Friday, August 20, 2010

When being a parent doesn't matter

When I first arrived at this gathering of writers, I was impressed by all of the women who were mothers, but who didn’t make that their central point of life. They were fully engaged in the craft of writing, and some also had day jobs and/or another artistic talent they pursued.

Some of these women had grown children, and they helped remind me that there is a life beyond kids and I should keep that in mind, in order to prepare myself now for where I want to be then. Others had younger children, who they clearly cared for and missed, but it didn’t stop them from being away for 1.5 weeks and dedicating themselves to what interested them.
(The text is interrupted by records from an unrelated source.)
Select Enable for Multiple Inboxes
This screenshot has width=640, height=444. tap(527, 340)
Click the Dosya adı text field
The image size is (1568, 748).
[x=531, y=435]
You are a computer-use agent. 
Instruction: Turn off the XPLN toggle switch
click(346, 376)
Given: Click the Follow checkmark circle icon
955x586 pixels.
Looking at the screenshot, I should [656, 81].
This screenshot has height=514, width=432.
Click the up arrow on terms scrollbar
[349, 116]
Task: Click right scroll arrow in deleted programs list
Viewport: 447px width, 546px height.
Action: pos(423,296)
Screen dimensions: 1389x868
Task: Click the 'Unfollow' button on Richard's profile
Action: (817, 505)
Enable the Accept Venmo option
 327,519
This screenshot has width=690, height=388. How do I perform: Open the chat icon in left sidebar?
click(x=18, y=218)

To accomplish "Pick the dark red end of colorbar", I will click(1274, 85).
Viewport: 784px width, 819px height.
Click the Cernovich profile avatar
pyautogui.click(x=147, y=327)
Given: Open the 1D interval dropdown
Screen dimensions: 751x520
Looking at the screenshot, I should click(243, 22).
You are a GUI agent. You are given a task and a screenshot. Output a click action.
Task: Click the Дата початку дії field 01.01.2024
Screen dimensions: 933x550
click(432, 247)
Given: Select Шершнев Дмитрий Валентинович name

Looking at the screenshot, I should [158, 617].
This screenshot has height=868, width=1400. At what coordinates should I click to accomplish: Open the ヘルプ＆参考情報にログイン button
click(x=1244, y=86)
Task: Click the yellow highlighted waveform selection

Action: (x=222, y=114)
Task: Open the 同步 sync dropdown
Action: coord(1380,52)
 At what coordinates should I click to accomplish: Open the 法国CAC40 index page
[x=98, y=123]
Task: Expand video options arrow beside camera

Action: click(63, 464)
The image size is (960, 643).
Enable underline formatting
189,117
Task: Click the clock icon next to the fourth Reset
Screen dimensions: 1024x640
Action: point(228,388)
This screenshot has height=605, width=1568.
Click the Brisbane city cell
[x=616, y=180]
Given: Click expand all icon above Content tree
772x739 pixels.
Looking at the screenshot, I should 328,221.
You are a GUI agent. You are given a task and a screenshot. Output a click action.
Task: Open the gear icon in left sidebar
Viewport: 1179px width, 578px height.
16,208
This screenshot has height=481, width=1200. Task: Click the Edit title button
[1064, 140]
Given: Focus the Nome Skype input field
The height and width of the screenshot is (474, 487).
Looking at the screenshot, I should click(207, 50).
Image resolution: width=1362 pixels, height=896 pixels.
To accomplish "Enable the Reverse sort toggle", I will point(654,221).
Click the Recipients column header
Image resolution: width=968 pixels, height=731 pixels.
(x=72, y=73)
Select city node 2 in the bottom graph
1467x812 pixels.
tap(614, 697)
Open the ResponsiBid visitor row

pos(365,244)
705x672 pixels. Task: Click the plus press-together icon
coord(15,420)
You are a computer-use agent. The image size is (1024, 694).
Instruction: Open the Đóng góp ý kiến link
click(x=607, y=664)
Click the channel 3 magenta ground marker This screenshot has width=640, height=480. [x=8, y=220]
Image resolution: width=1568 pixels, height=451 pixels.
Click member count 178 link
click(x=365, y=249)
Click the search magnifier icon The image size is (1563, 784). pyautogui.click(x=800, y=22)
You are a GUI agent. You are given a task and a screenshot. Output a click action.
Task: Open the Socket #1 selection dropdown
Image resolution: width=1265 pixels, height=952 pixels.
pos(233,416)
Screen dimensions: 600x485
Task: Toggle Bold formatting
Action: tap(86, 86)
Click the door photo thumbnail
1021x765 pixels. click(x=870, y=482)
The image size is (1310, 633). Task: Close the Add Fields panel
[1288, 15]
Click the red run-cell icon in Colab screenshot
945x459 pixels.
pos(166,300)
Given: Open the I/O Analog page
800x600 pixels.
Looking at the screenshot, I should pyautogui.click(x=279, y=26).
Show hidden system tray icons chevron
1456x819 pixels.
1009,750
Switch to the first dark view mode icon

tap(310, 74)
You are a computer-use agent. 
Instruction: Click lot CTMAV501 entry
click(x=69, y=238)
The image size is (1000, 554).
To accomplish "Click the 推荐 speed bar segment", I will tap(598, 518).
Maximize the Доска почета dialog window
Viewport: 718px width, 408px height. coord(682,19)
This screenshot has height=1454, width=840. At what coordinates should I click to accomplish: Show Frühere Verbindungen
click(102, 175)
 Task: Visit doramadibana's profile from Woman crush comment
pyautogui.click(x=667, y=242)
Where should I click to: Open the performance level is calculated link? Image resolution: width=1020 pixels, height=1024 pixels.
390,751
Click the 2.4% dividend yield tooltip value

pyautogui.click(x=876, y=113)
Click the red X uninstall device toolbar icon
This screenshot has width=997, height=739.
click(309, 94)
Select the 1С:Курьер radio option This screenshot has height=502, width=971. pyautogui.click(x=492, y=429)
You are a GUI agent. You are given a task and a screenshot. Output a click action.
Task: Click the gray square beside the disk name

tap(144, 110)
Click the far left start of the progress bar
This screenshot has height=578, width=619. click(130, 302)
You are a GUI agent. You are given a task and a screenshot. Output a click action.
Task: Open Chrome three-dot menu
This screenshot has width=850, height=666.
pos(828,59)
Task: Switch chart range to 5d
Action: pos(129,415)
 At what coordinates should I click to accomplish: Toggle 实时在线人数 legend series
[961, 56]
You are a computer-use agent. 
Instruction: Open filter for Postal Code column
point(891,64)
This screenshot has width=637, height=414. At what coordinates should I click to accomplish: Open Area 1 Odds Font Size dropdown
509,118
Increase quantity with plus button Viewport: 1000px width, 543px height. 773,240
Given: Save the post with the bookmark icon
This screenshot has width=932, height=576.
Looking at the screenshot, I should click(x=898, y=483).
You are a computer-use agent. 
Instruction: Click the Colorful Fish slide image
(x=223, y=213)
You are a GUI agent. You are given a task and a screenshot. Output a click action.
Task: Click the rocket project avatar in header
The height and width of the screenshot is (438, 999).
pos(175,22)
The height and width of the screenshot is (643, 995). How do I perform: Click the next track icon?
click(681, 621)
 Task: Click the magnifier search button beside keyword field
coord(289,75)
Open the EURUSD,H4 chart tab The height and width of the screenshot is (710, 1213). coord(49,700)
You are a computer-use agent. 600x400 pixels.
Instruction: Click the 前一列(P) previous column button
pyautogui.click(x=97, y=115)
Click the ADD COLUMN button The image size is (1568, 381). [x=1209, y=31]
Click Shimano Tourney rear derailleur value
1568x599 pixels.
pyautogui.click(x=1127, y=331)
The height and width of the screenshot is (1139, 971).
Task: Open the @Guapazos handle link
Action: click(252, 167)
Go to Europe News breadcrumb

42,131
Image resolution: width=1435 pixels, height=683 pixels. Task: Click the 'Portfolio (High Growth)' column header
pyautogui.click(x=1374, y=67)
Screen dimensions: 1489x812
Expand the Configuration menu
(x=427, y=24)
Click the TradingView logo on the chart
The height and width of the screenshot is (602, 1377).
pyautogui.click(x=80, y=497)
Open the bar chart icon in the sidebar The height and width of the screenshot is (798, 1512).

And then there were quite a few pregnant woman – four, including myself, due between roughly Thanksgiving and New Years.

At the same time, in my area of interest, I felt a sense of – it’s OK to be a woman, as long as you don’t let womanly concerns, like the home and children, interfere with your craft. I felt a certain pressure to keep that part of me separate, I felt that taking pride and pleasure in my role as a parent was somehow shameful. I struggled to do that, because it is an essential part of who I am today.

In certain communities, such as I’d imagine the BlogHer gathering to be (I haven’t been) being a parent is a badge and a matter of pride, perhaps too much of an emphasis for my taste. But here, I felt like that aspect of my reality had to be separated more than I was comfortable with. I didn’t see why there couldn’t be a middle ground. Why it’s not OK for me to be concerned about issues of early childhood education, potty training and vaccinations, as well as issues of larger global interest.

Part of me was thrilled to be away from daily parenting to focus here. Part of me, at times, wanted me to run back to my child and spend time cuddling with him. Most often, I wanted to believe that I can do it all – I can be a quality parent, I can find time for my pursuits, and I can be taken seriously. The best I can do is to try.